Efforts to help vets find work spread in Florida
One of the big issues that many veterans face after they leave the service is that they sometimes have difficulty finding work. This issue can create myriad problems for anyone, let alone vets who may not have enough experience in civilian life, or could have mental or physical problems that further hamper their chances. With this in mind, more is now being done on the part of many organizations - including those within the government - to improve veterans' work prospects.
This is especially true in the state of Florida, where one lawmaker recently filed a bill in the state legislature to help ensure vets have ample access to employment opportunities in the Sunshine State, according to a report from the Miami Herald. Specifically, SB 152 would extend sizable grants - totaling $10 million over a period of several years - to small businesses that hire veterans, in particular.
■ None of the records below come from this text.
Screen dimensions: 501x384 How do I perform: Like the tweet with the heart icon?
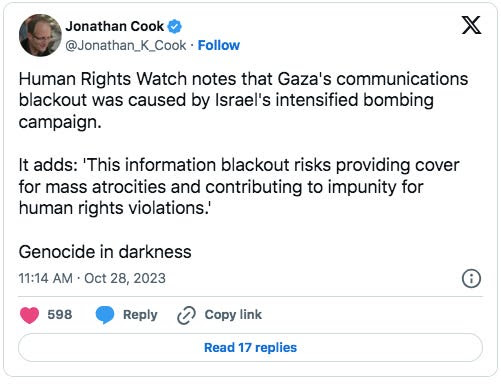click(x=29, y=315)
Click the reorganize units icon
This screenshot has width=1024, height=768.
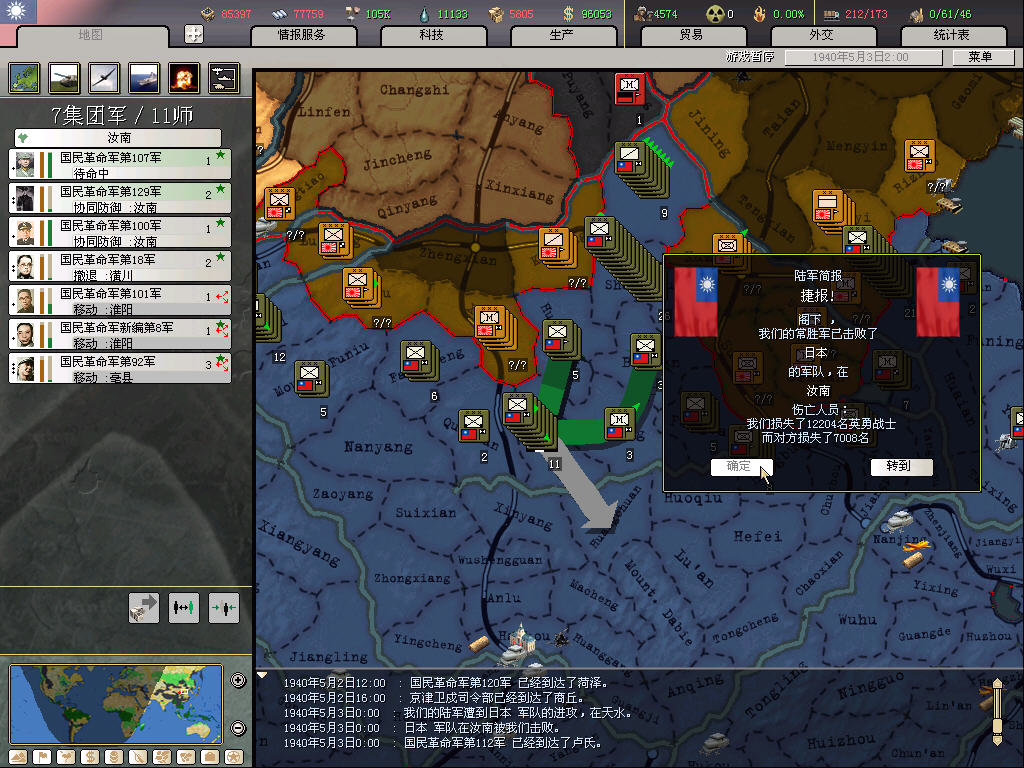point(184,607)
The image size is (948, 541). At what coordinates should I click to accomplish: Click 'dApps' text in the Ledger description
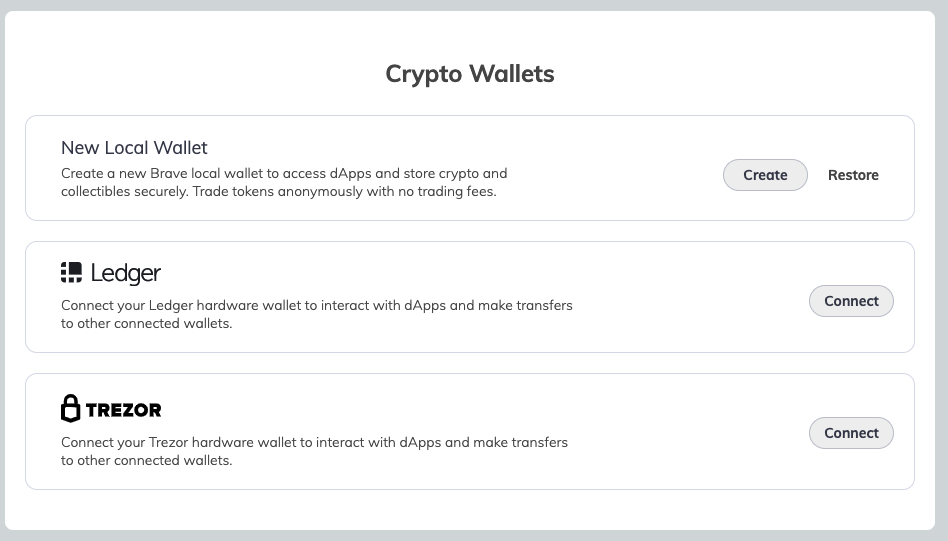coord(424,306)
A closer look at the proposal
Specifically, the distributed grants could total as much as $900,000 per year, the report said. Under the program, small businesses would receive $3,000 for hiring a veteran and $5,000 for hiring a veteran with disabilities. The group Florida Is For Veterans would administer these grants.
No small business would be able to receive more than $25,000 in grants in any given year, the report said. The bill, advanced by state Sen. Rene Garcia - a Republican representing Hialeah - will not be voted on until the Florida Senate opens its next legislative session in early 2017.
Other efforts underway
Meanwhile, while it's certainly a good idea to encourage companies to hire veterans, it's also important to make sure former service members have all the skills necessary to enter the workforce and have that transition be as smooth as possible, according to a report from the Lakeland Ledger. That includes everything from the training they will need to actually perform jobs in their fields of interest to something as simple as putting together a resume and learning basic job interview skills.
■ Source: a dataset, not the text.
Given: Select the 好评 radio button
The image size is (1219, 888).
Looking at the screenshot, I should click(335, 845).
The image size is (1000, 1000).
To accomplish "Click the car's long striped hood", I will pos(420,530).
To that end, Lakeland resident Susannah Wesley-Ahlschwede recently started a nonprofit called Battlefield to Boardroom, which provides many of these necessary services to vets in the area at no cost, the report said. The organization only began in May and has assisted 74 veterans so far. Of that group, nearly half already have jobs as a direct result of the assistance they received. Vets who have gone through the program say it's a real difference-maker in their job searches.
"This is so good because it's really needed," Adam Winchester, a local veteran who now serves on the board for Battlefield to Boardroom, told the newspaper. "I have known so many guys who thought they were going to get out and get great jobs but couldn't because their resumes weren't strong enough."
Often, the process starts with vets just writing down the skills they acquired during their military service and the kinds of jobs they did, the report said. Then, the organization works to find local job openings that line up with those needs.
This kind of service is crucial because many younger veterans, in particular, can struggle to find work, the report said. The most recent data shows that vets who served after 2001 have an unemployment rate of 5.8 percent, significantly higher than the national average. That leaves about 150,000 without jobs but actively looking for work, while many more have likely just given up the search.
Veterans often prove to be dedicated and fastidious workers who stand out among their peers, so all it may take is a little encouragement for businesses and assistance for the former service members themselves to make successful, lasting job connections.